O.J. Simpson’s Historic Trial Was Representative Of Something Much Larger

OJ simpson talking to reporters
Zain Murdock
April 19, 2024

The day O.J. Simpson was acquitted of murder, a former Panther on the jury raised his clenched fist in solidarity. It was 1995. Many celebrated with vengeance—others refused. 

 But Simpson’s trial couldn’t be a fluke in a system uninterested in justice. The criminal legal system abuses Black people as well as victims of abuse every day.

The spectacle of Simpson’s flight from punishment was contextualized not just by his celebrity but also by systemic violence— from unfulfilled justice for Rodney King and Latasha Harlins to everyday dehumanizing interactions with police.

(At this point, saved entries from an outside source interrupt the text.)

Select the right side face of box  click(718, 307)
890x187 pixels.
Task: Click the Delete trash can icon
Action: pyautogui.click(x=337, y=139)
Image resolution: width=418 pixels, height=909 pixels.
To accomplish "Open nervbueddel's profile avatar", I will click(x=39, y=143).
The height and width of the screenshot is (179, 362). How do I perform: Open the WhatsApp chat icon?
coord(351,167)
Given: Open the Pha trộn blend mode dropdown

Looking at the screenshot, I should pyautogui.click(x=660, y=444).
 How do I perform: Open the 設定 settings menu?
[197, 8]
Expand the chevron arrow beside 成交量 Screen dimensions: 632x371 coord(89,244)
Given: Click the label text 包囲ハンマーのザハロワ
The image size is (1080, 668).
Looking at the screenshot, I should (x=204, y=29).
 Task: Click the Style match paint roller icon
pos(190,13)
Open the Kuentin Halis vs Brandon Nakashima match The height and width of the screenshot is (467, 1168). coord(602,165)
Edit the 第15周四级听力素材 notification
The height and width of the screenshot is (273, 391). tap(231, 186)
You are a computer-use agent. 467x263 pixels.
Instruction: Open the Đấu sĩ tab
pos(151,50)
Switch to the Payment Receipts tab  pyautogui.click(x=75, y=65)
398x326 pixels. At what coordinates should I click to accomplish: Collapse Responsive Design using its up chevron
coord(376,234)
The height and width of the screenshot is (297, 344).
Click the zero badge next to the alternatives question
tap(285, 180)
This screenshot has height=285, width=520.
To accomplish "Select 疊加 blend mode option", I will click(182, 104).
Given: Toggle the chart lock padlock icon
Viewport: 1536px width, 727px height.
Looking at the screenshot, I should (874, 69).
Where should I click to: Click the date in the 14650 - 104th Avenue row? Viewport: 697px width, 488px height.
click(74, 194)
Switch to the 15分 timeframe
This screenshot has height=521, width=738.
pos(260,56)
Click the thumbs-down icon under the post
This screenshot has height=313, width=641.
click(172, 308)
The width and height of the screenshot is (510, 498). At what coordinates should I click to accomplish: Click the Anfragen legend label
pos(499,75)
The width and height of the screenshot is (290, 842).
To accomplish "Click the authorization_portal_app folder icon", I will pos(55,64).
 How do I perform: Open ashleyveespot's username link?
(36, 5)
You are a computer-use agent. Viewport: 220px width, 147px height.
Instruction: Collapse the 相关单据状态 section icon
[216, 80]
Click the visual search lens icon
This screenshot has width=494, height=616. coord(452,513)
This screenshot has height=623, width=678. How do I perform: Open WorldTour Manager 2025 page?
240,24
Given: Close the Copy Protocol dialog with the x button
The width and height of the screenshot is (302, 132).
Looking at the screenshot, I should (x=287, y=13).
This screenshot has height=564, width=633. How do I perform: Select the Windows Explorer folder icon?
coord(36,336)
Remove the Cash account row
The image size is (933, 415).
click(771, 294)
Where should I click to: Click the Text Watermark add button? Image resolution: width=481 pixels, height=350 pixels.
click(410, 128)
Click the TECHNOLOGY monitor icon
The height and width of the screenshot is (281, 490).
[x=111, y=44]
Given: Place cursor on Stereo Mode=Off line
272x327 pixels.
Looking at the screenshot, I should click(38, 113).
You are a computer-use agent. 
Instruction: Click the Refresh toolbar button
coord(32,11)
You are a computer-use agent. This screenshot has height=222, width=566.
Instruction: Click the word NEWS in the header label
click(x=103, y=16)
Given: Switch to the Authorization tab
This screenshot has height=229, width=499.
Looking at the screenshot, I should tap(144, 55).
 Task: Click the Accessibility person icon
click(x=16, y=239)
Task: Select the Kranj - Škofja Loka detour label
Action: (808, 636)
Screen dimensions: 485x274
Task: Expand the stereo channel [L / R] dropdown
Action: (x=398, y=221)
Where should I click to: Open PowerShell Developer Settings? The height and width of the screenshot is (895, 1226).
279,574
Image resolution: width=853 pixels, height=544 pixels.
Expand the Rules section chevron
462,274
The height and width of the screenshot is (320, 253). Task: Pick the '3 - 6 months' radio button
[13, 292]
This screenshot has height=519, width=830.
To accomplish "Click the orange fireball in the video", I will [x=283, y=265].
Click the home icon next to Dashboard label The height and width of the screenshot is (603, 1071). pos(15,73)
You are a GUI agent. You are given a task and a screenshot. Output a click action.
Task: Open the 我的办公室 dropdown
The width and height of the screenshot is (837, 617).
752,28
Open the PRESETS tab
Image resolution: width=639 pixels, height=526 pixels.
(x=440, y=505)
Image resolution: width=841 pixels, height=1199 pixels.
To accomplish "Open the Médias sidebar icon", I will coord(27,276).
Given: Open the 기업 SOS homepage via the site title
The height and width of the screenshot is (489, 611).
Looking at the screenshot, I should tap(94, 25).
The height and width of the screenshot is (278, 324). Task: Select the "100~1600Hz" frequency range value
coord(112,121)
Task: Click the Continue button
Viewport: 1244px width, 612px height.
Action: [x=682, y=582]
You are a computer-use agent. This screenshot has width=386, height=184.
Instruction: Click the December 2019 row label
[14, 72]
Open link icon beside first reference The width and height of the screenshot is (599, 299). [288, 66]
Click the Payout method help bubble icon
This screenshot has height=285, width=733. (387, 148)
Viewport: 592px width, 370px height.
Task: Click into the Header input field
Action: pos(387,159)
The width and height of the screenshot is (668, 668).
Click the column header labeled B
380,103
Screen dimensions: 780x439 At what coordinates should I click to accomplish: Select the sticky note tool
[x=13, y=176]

 The same L.A.P.D. that chased O.J. also allowed a serial killer to get away with murdering poor, Black women for decades.

And though Simpson joked about confessing to murder, the system continues its assault on the rest of us.

Today, Black people are 7.5 times more likely to be wrongfully convicted of murder. Black survivors are criminalized for escaping their abusers. Members of our communities are killed, incarcerated, and surveilled at unbearably high rates.

 It’s unsurprising that many of us still watch trials—with Black defendants or plaintiffs—with bated breath, hoping for a minute of relief from a system that’s killing us.

The verdict in favor of one man in an institution shaped by police killings, mass incarceration, and legal executions is a speck in a web of anti-Black horrors.  

 Whether history considers O.J. guilty or not guilty, no verdict would have protected us from a legal system that isn’t concerned with justice at all.